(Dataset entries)
────
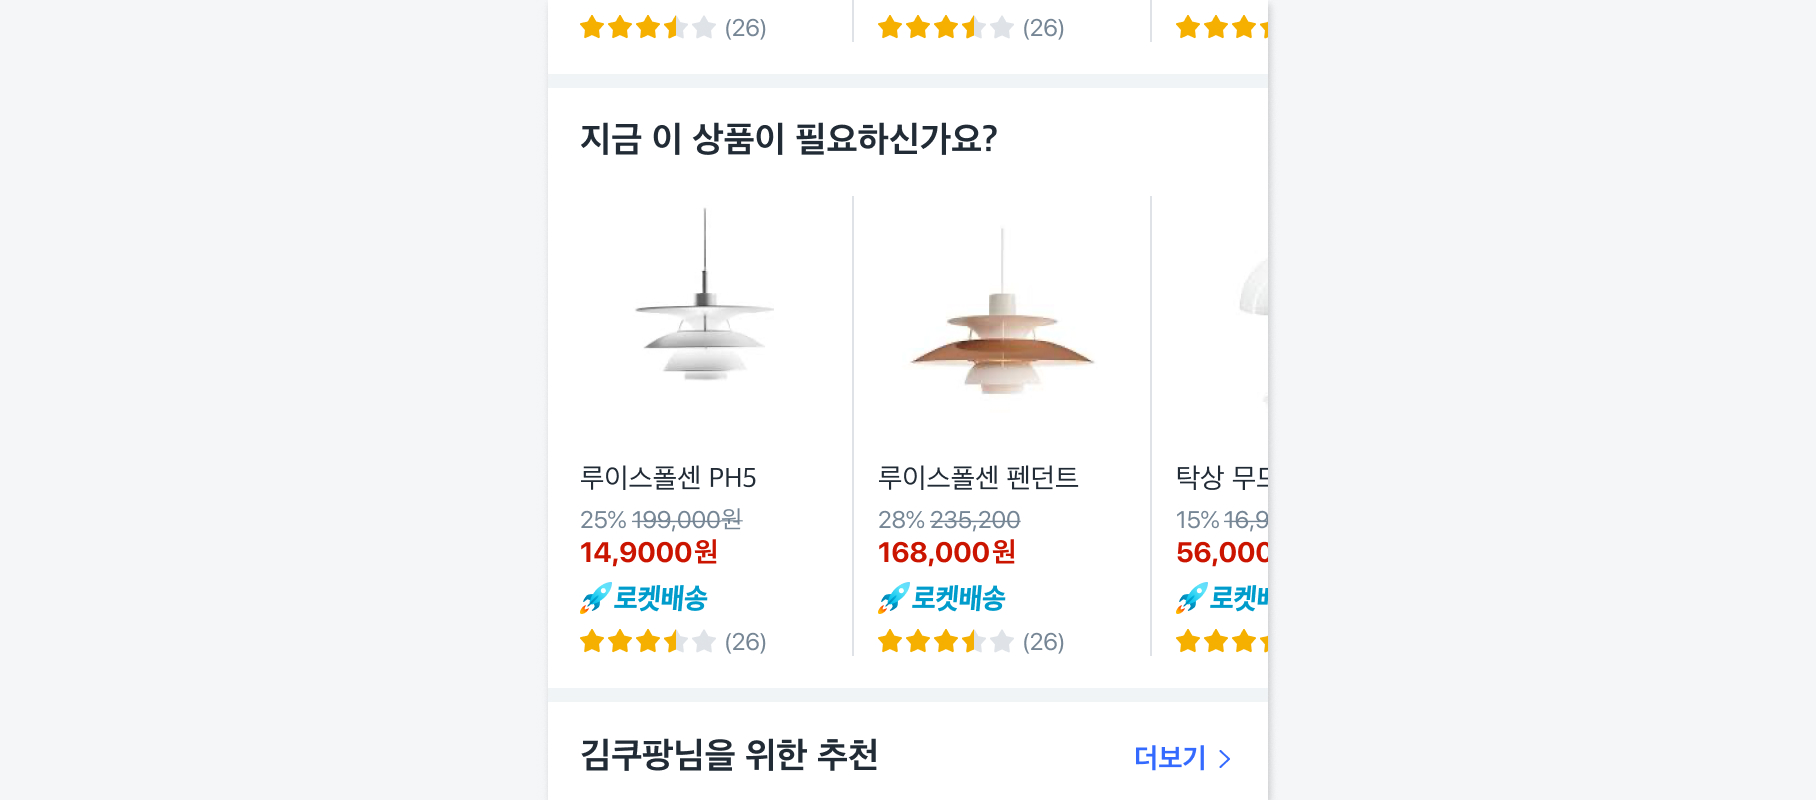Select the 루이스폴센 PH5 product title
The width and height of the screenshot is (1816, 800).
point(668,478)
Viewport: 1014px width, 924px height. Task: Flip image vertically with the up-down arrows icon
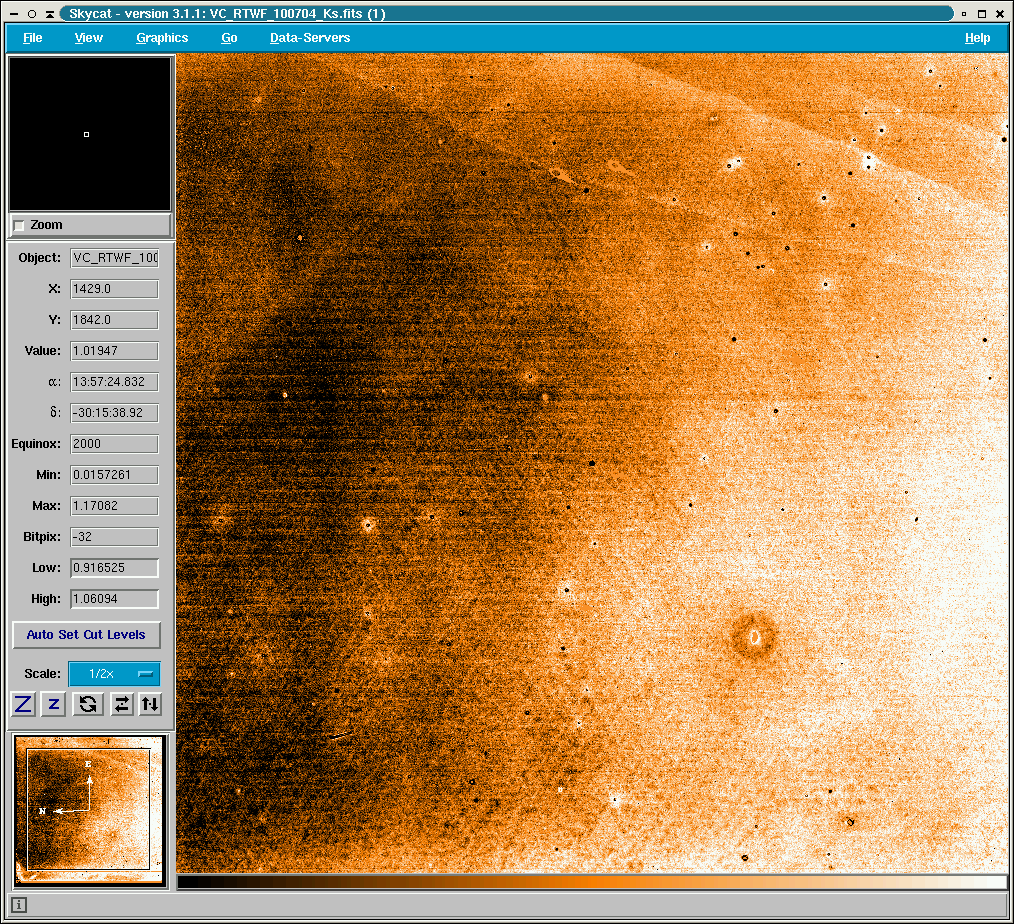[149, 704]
────
## AIM OF THE EXERCISE
The copy should hold exactly the lines from the one containing "Viewport: 1014px width, 924px" through the final line of the records above, both ends included, and no picture.

## RESPONSE BELOW
Viewport: 1014px width, 924px height. Task: Flip image vertically with the up-down arrows icon
[149, 704]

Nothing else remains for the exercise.